An Essay by Robin Black
My five-year-old daughter has brought a coloring book home from her first day of kindergarten. It’s called Dinosaur Fire Safety. She’s wearing one of those plastic red firefighter hats I remember from my own childhood, and she wants to show me what she’s learned. We sit side by side on the couch, and I begin to read the first page out loud. “If your clothes catch fire. . .”

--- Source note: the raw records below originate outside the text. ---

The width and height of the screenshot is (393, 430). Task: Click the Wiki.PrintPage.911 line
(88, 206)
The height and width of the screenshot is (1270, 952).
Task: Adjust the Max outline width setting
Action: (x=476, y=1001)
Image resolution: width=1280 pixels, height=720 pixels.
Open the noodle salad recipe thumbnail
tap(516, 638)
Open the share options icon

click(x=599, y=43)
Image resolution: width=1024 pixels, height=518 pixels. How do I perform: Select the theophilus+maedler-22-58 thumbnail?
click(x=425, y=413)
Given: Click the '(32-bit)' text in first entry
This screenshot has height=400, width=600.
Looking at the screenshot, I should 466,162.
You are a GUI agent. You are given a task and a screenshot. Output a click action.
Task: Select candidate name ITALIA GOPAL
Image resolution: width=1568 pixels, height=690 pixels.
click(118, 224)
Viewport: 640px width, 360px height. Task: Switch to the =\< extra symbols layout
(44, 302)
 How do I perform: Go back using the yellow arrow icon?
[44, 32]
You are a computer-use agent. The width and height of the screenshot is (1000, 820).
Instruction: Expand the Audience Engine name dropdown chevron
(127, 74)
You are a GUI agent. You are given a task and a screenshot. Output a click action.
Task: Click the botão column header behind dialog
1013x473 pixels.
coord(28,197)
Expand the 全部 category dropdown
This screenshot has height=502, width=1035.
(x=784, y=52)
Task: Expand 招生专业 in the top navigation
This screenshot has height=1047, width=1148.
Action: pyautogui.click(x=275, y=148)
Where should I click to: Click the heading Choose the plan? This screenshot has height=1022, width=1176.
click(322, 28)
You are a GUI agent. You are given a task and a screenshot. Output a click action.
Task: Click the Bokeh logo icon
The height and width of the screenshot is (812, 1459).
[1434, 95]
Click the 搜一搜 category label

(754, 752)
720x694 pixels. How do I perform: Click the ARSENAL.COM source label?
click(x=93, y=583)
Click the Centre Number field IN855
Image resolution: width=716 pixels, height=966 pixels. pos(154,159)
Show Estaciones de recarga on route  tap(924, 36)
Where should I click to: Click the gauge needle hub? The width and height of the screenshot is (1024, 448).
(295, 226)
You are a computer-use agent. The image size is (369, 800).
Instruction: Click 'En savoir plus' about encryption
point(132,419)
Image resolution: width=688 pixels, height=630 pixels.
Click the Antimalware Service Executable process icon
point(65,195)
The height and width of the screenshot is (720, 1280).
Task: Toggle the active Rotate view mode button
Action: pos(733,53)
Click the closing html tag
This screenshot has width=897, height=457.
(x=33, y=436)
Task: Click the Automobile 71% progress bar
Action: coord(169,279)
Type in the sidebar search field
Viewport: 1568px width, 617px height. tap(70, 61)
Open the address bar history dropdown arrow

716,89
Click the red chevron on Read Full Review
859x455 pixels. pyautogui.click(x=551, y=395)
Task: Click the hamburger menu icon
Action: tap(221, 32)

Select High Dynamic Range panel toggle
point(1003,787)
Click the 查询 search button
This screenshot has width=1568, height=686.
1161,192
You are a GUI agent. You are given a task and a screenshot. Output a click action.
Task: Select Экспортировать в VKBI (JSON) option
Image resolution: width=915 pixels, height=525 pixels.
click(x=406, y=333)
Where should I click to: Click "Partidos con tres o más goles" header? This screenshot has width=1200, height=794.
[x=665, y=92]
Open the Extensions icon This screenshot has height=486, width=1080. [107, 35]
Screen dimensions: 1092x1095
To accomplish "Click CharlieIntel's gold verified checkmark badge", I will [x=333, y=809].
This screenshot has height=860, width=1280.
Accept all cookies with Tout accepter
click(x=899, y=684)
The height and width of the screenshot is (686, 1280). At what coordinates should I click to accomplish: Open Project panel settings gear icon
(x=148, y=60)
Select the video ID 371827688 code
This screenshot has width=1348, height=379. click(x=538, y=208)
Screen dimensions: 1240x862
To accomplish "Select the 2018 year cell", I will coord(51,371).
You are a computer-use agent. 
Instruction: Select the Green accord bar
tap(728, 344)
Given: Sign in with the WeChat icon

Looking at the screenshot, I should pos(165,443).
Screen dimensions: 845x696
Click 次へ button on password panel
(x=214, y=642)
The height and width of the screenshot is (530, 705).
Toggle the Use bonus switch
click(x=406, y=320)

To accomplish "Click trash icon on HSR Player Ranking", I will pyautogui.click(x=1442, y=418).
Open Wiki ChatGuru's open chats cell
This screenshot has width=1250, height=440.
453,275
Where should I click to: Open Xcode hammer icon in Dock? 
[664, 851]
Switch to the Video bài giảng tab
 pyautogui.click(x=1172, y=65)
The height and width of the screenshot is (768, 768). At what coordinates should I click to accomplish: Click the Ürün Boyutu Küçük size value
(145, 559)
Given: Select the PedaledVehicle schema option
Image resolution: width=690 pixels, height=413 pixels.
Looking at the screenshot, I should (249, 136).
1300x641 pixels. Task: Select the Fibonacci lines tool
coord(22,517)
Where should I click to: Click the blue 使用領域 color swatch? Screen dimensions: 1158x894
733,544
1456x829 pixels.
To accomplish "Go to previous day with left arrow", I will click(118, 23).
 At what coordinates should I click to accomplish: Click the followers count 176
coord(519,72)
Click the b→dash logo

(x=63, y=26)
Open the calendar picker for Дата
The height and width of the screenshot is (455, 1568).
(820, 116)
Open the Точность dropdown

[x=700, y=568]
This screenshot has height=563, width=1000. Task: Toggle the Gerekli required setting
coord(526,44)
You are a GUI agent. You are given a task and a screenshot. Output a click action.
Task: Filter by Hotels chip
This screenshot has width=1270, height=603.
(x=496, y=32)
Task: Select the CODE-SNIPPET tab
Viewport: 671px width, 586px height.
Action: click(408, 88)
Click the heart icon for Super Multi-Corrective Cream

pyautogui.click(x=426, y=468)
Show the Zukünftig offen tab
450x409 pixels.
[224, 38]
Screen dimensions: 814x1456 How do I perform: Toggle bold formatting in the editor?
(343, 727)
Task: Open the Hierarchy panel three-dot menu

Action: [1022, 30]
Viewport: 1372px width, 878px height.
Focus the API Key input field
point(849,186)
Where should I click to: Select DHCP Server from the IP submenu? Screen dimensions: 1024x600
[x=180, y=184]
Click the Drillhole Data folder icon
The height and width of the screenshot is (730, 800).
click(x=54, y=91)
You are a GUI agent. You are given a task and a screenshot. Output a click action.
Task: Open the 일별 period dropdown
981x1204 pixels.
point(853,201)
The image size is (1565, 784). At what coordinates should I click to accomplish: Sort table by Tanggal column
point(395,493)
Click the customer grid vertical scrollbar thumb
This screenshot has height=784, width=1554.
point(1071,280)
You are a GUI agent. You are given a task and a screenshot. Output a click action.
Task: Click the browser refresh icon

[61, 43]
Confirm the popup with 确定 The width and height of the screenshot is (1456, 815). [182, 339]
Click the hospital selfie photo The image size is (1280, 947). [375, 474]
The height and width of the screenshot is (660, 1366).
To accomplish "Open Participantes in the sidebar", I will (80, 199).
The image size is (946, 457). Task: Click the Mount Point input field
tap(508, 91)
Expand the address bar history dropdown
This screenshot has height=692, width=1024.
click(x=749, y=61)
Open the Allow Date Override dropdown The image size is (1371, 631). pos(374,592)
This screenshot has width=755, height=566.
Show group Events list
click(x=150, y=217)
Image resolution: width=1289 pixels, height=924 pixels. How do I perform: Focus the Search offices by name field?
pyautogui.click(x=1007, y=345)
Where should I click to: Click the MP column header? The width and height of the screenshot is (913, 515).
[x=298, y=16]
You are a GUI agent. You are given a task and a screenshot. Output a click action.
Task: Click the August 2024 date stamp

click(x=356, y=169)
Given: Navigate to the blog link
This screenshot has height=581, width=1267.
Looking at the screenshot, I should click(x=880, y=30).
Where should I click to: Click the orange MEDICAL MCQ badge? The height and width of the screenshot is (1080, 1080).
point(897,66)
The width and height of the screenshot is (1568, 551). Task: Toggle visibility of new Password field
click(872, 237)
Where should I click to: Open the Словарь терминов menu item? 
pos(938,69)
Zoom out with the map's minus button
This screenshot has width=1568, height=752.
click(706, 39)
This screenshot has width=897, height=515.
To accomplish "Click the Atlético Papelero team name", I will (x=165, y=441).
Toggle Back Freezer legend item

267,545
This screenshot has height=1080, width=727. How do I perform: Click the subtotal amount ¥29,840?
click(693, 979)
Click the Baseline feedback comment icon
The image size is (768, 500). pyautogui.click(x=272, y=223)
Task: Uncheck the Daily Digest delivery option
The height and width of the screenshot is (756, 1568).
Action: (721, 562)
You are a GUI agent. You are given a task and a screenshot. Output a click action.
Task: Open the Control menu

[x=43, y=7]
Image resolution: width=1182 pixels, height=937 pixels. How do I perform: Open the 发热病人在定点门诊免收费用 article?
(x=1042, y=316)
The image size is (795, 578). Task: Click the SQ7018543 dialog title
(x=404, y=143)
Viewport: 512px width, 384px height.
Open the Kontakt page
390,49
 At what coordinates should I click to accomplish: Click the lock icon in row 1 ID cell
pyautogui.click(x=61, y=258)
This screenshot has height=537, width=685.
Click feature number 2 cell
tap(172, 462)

That is the opening text. Welcome to kindergarten, children . . . If your clothes catch fire. . . While I have been home all day imagining every danger my daughter may encounter, she has apparently been hearing about them all.
“Look, Mommy.”
The illustration shows a dinosaur—a brontosaurus, I believe —and my daughter has colored him orange. There’s a birthday cake on the table, and a card that reads Happy Birthday Max. And right away I find myself wondering why Max? Brontosaurus Maximus. perhaps? Or maybe his parents just liked the name. It’s impossible to know.
Max is opening a gift, pulling on the ribbon, grinning with massive, pointy teeth exposed. But unfortunately, in his entirely understandable enthusiasm, he has brushed his sleeve against a candle on the cake and seeing this, I can tell that smile is doomed.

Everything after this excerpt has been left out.